*TASK PROMPT*
When you restate the data, keep every word as it is and drop the images.
Top of DATA TO PROCESS
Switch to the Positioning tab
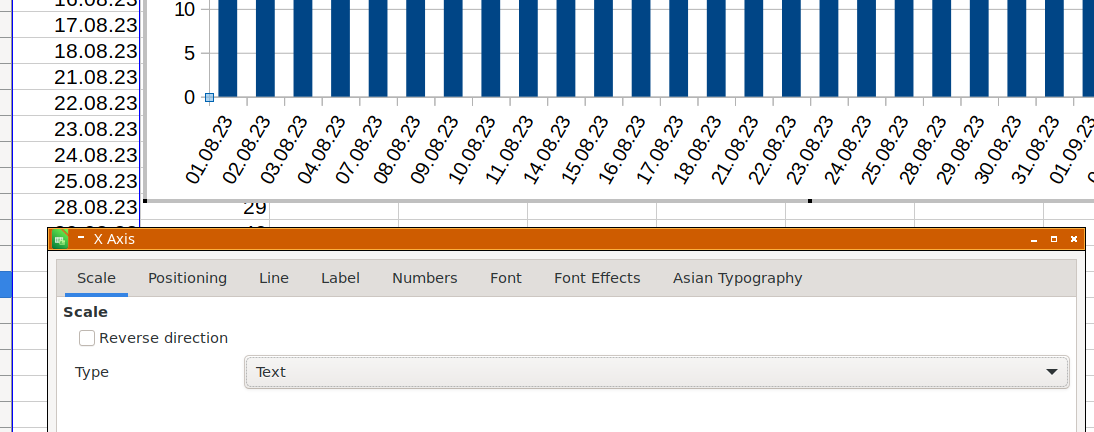Viewport: 1094px width, 432px height. coord(187,278)
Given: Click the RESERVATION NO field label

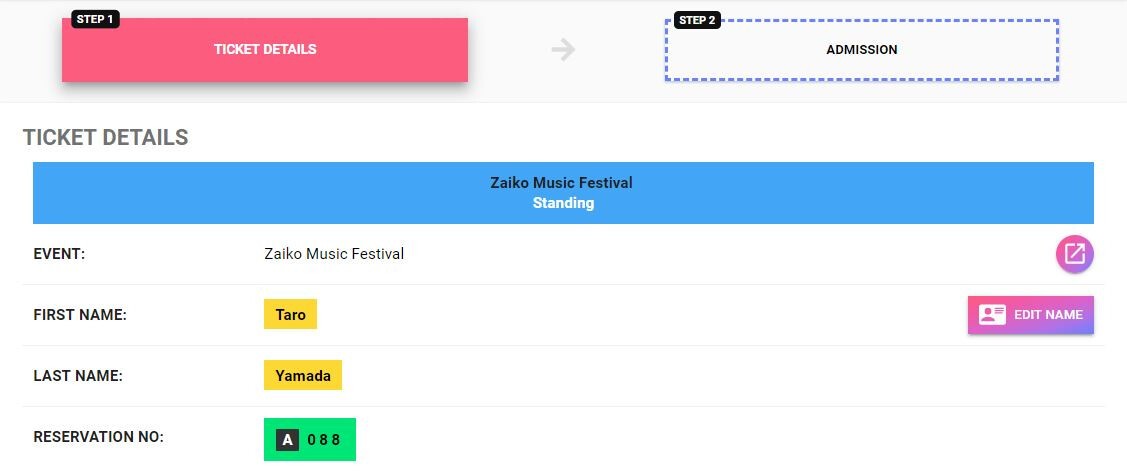Looking at the screenshot, I should 98,436.
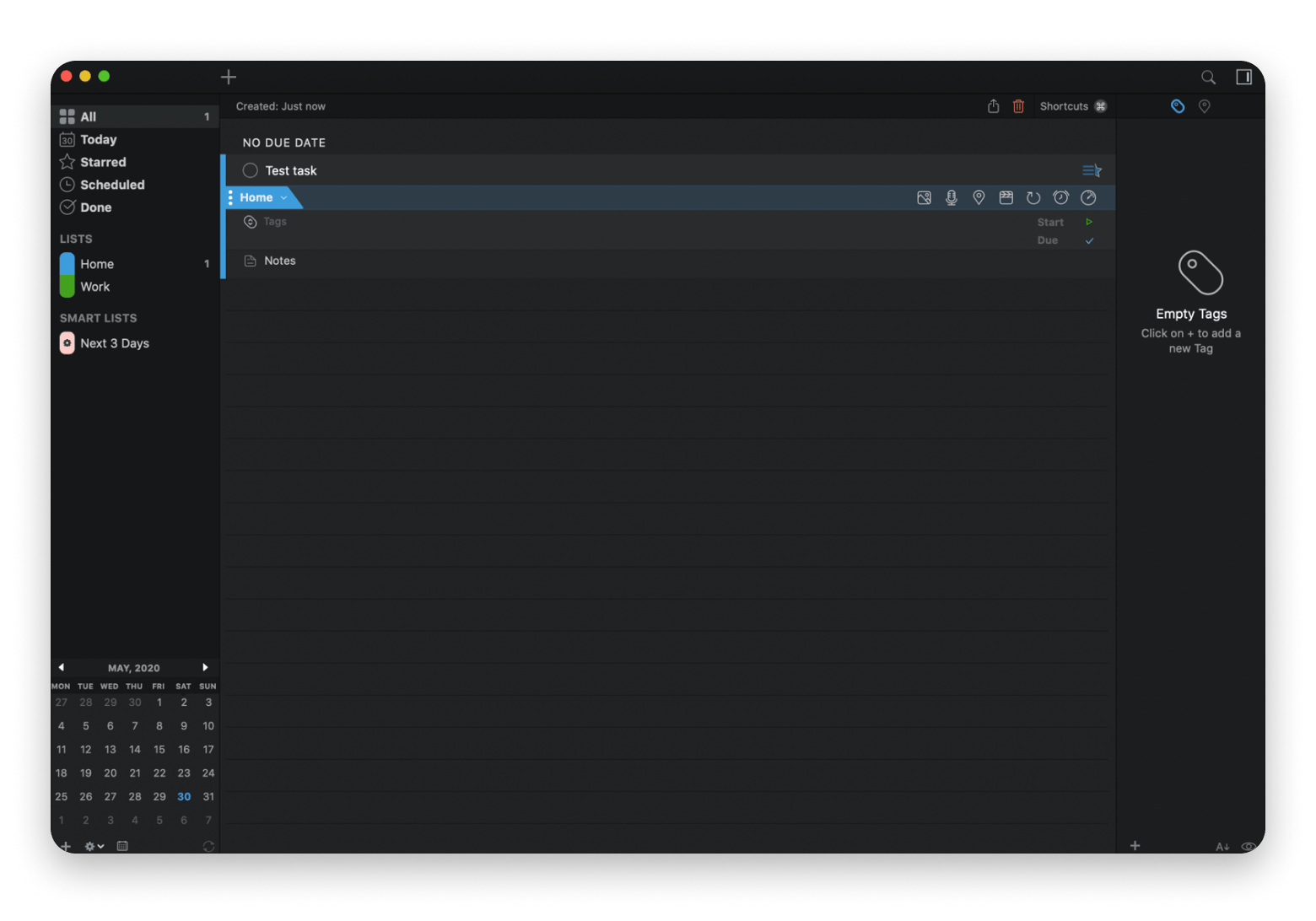Switch to the locations tab pin icon
This screenshot has width=1316, height=921.
(1204, 106)
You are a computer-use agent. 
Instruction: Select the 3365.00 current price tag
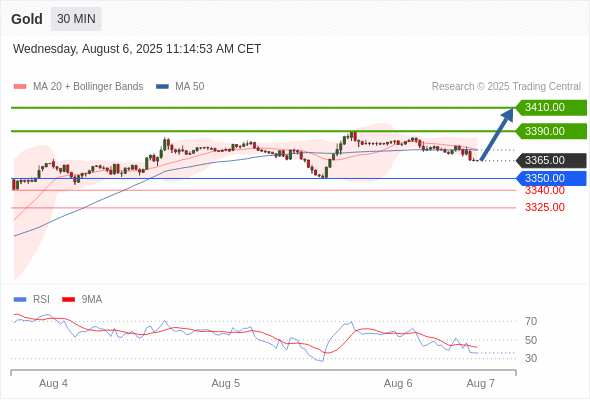point(551,161)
Bottom of DATA TO PROCESS
*WRITTEN ANSWER*
Switch to the Positioning tab
Viewport: 1094px width, 432px height. coord(187,278)
Given: Click the RESERVATION NO field label

Looking at the screenshot, I should 98,436.
Switch to the locations tab pin icon
This screenshot has width=1316, height=921.
(1204, 106)
You are a computer-use agent. 
Instruction: Select the 3365.00 current price tag
point(551,161)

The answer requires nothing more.